Cosa pensa del lavoro che De Laurentiis sta portando avanti a Napoli da dieci anni? La squadra può essere in grado di sfidare nei prossimi anni la Juve per lo scudetto e intanto vincere quest’anno la Coppa Italia?
«Penso di sì. È un grande lavoro di programmazione, dalla serie C De Laurentiis ha portato la squadra ad essere stabilmente tra le protagoniste in Europa. C’è bisogno di tempo per costruire una grande squadra e credo che la strada intrapresa dal Napoli sia quella giusta, anche nell’ottica di coniugare i risultati con il bilancio: il calcio di oggi, in Italia e non solo, non può prescindere da questo aspetto».
Nel Napoli giocano una media di 10 stranieri a gara: che ne pensa uno dei grandi del calcio italiano?
«In generale, io credo che debbano giocare i più bravi. Certo, arrivare dal vivaio, o fare un lungo percorso in una squadra, è in assoluto un valore in più perché il senso di appartenenza non si compra tanto facilmente».
Quali azzurri l’hanno colpita?
«Credo che la stagione di Higuain confermi la sua grandezza. Anche perché doveva raccogliere l’eredità di Cavani, non era un’impresa semplice».

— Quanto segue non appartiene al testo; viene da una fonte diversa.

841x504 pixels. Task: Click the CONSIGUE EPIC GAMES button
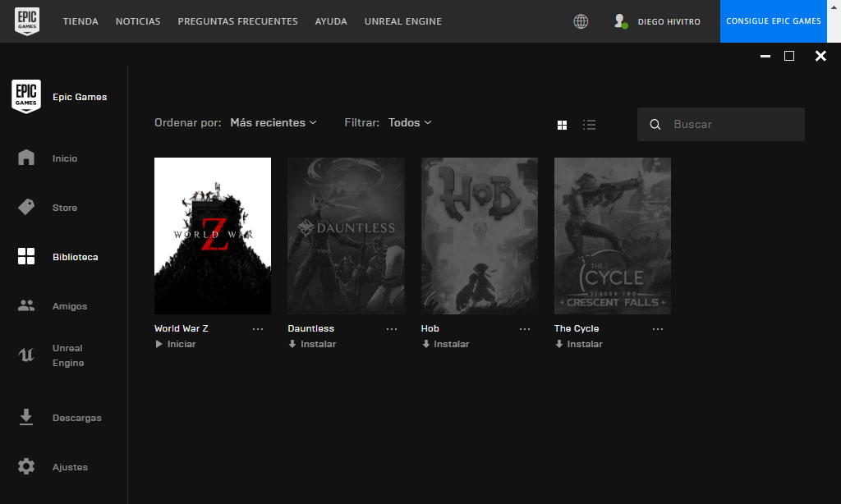773,21
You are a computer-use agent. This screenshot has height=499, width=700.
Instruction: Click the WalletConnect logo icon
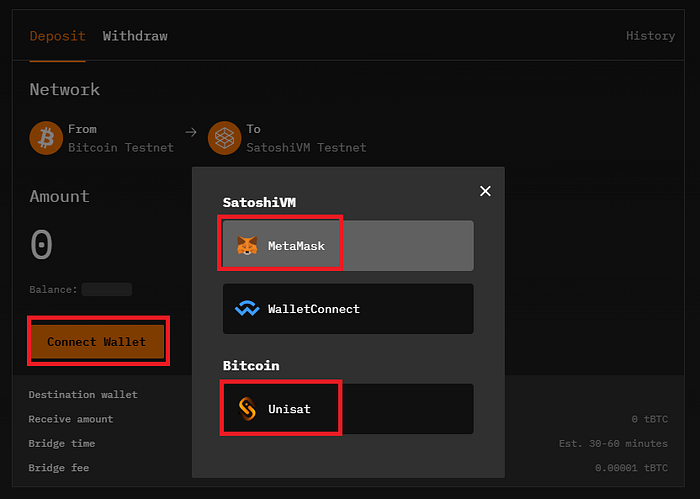(247, 308)
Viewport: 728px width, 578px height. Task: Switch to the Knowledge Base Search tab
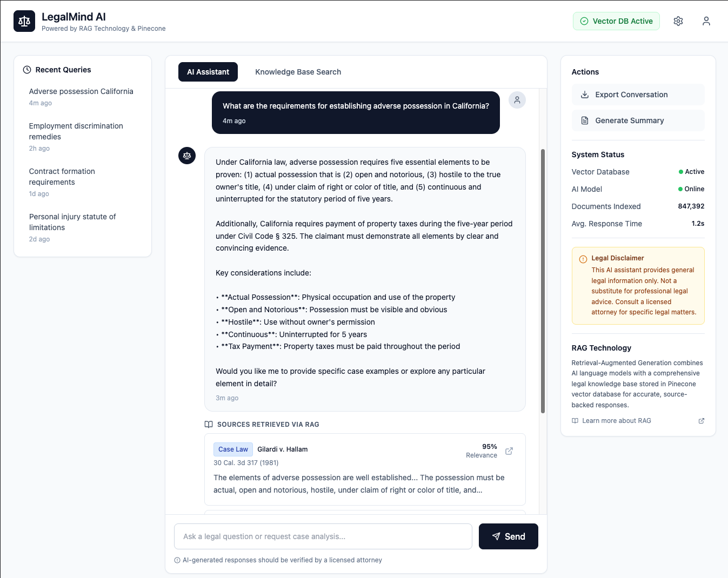tap(298, 72)
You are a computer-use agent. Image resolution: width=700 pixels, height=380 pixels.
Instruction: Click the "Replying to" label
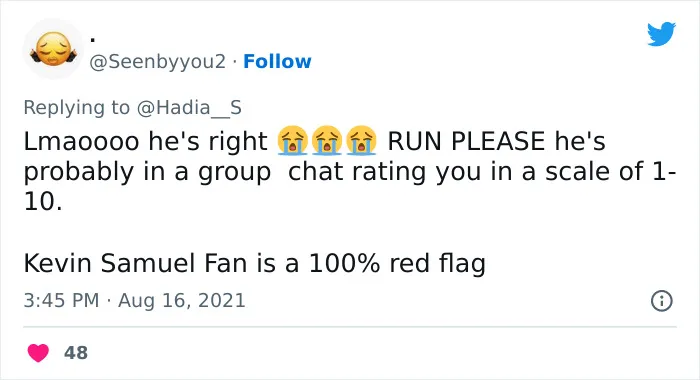(x=76, y=108)
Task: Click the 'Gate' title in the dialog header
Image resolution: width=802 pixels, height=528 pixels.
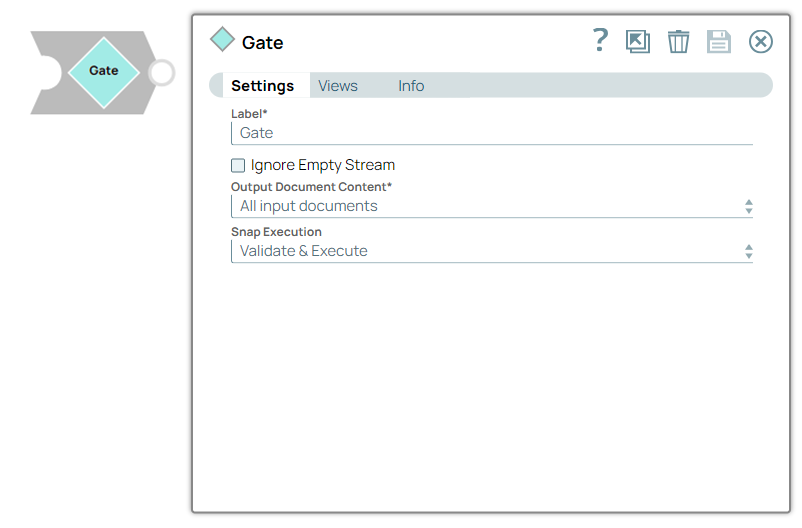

Lei ha fatto il servizio militare a Napoli e ha avuto come compagni Ferrara e Cannavaro: come se la cava con il dialetto napoletano?
«Diciamo che me la sono cavata meglio a imparare l’inglese piuttosto che il napoletano… Credo di non avere dato molte soddisfazioni in quel senso. Il ricordo di Napoli è splendido e l’affetto che spesso mi hanno dimostrato i napoletani è un orgoglio per me».
Come vede il prossimo Mondiale?
«Un torneo stupendo, il meglio che il calcio di oggi possa offrire, in un teatro fantastico, ovvero il Paese dove si respira la passione per il calcio. A parte il Brasile, non credo ci sia una vera favorita. Come nel 2006…».
Qual è il futuro di Del Piero? Possibile immaginare un suo ritorno in Italia come allenatore o dirigente?
«Al momento il mio futuro è il Sydney e centrare i playoff con la mia squadra. A fine stagione deciderò cosa fare: ho il privilegio di potermi prendere il tempo necessario per fare la scelta giusta».
In cosa vorrebbe vedere migliorato il nostro calcio?
«Vorrei che nessuno potesse provare il sentimento della paura in uno stadio. Vorrei vedere tutti i bambini che vedo sulle tribune qui in Australia e, in generale, un po’ più di amore da parte di tutti per il nostro gioco».